**Assignment**
How many of the lines below contain "label"? Reply with only that figure.

**Dataset content**
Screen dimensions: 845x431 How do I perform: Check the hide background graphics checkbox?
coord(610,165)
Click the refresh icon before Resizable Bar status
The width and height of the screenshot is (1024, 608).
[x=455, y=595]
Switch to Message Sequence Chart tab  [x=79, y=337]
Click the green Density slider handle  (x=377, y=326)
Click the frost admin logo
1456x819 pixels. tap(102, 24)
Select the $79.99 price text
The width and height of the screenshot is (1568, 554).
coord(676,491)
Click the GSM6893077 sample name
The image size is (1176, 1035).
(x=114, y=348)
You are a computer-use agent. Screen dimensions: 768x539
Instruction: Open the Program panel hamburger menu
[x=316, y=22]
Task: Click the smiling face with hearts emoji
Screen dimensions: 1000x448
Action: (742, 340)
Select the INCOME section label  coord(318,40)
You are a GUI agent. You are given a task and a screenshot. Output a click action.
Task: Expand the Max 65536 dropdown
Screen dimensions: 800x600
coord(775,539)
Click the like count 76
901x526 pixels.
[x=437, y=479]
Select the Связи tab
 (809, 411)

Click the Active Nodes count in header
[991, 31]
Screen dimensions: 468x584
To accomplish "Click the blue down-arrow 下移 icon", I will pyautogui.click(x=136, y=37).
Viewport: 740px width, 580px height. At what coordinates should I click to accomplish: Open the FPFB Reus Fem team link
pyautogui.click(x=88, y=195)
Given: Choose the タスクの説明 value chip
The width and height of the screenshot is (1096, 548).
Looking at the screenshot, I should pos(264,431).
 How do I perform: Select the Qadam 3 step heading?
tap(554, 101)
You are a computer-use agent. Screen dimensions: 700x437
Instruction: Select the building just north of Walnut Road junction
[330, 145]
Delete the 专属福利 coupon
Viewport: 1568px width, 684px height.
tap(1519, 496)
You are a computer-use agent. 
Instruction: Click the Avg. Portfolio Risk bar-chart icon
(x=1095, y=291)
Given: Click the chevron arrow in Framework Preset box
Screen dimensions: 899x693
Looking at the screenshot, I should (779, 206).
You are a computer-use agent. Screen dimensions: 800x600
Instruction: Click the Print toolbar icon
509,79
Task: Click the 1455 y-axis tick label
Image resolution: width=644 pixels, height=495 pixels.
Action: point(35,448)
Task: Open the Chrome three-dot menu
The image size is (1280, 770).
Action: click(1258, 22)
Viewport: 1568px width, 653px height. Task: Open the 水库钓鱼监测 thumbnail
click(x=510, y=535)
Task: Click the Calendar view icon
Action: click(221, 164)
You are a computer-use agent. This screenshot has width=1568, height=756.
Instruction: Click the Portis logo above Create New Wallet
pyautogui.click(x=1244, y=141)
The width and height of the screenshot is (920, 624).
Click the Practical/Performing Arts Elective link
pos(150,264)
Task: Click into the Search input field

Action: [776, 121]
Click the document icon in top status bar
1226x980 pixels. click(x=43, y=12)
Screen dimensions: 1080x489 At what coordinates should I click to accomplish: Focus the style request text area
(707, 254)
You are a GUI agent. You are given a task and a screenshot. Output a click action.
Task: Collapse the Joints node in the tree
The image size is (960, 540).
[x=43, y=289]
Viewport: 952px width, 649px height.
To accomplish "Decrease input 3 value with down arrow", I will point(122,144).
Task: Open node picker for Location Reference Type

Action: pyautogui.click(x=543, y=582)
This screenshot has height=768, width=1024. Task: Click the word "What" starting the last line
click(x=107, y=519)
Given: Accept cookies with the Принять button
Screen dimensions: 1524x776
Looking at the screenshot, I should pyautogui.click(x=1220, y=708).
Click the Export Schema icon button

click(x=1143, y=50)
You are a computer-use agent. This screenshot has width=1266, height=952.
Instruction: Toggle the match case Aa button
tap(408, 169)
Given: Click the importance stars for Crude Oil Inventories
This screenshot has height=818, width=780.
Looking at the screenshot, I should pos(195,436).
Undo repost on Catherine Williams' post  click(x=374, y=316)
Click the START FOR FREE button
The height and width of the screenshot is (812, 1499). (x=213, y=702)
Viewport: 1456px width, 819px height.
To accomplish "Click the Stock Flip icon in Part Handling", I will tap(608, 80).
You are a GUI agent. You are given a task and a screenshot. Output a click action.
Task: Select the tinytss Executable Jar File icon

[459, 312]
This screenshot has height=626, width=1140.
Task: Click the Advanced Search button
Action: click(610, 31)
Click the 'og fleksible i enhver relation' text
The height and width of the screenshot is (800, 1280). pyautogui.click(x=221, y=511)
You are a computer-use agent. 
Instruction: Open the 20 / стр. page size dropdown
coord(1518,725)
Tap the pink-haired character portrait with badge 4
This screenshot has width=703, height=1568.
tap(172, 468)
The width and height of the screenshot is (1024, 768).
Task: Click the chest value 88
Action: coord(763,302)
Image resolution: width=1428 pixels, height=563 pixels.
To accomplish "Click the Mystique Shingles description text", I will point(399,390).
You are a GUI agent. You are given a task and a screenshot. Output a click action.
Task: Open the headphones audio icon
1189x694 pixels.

**Task answer**
2